Ioan Neag

Personal information
- Full name: Ioan Neag
- Date of birth: 18 February 1994 (age 31)
- Place of birth: Pianu, Romania
- Height: 1.84 m (6 ft 1⁄2 in)
- Position(s): Centre Back

Team information
- Current team: Unirea Alba Iulia
- Number: 6

Youth career
- CSȘ Sebeș
- 2008–2010: Ardealul Cluj
- 2010–2012: Universitatea Cluj

Senior career*
- Years: Team / Apps / (Gls)
- 2011–2012: Universitatea Cluj / 1 / (0)
- 2012–2013: Petrolul Ploiești / 5 / (1)
- 2013–2015: Universitatea Cluj / 32 / (0)
- 2016: Gaz Metan Mediaș / 4 / (0)
- 2016: Râmnicu Vâlcea / 16 / (0)
- 2017: Juventus București / 4 / (0)
- 2018: Șirineasa
- 2018–2019: CSU Alba Iulia
- 2019–: Unirea Alba Iulia

International career^{‡}
- 2011–2012: Romania U-17 / 3 / (0)
- 2014–2015: Romania U-21 / 4 / (1)

= Ioan Neag =

Romanian footballer

Ioan Neag (born 18 February 1994) is a Romanian footballer who plays as a centre back for Unirea Alba Iulia.

==Club career==
Neag started playing football at CSȘ Sebeș. In 2008, he was spotted by Ardealul Cluj's trainer, Mihai Georgescu, at a competition that was organised by the Romanian Football Federation for 14-year-old players. Georgescu brought Neag to Ardealul and in 2010, together with other teammates, he joined Universitatea Cluj. He made his debut in Liga I on 15 May 2012, in a match against Voința Sibiu.
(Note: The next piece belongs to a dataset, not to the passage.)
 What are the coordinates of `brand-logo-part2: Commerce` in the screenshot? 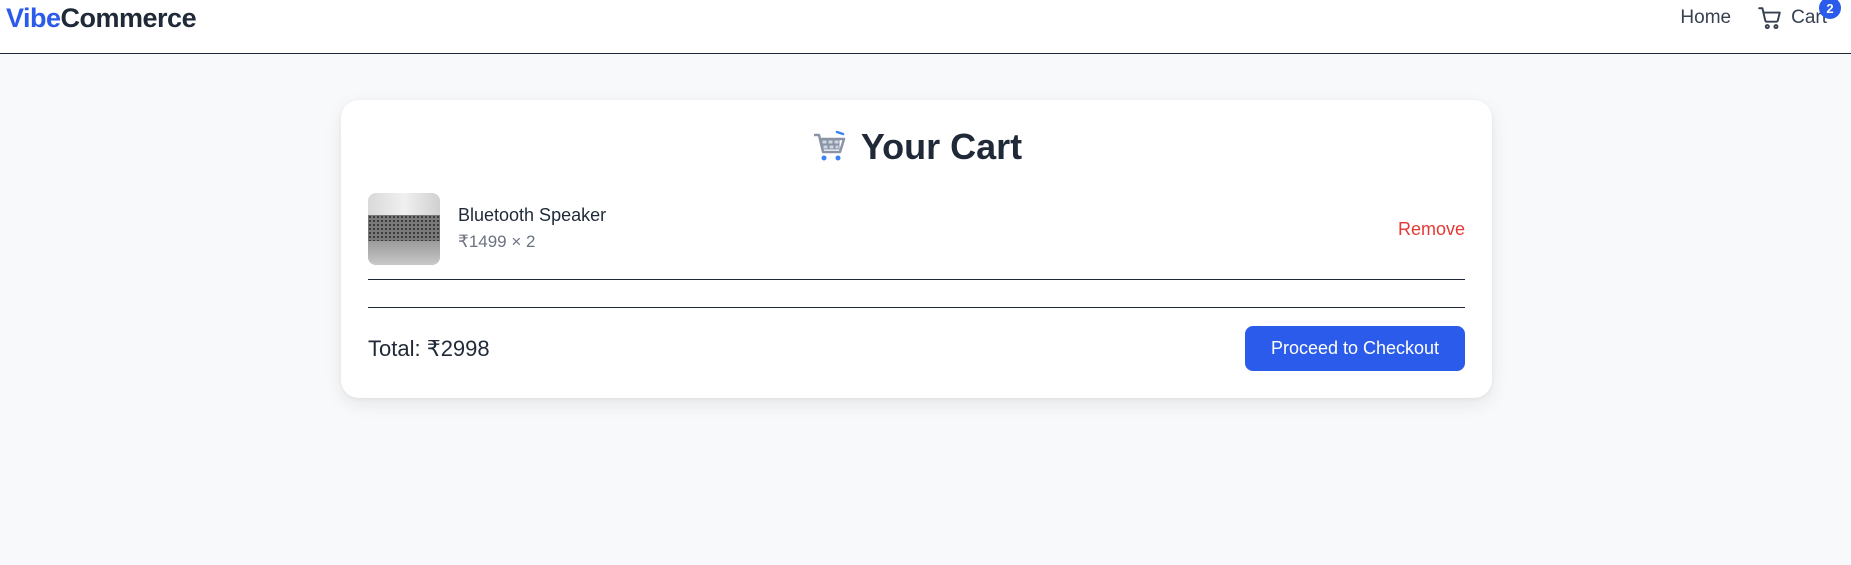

In 2012, Universitatea Cluj's owner, Florian Walter transferred most of the team's players at Petrolul Ploiești, including Ionuț Neag. The player spent one season at Petrolul Ploiești and returned to Universitatea Cluj in 2013.

==International career==
Neag made his debut for Romania U-17 on 24 March 2011 in a game against Iceland U-17. He was part of the squad that played for the Romania under-17 national team that took part in the 2011 UEFA European Under-17 Football Championship, but didn't play a game.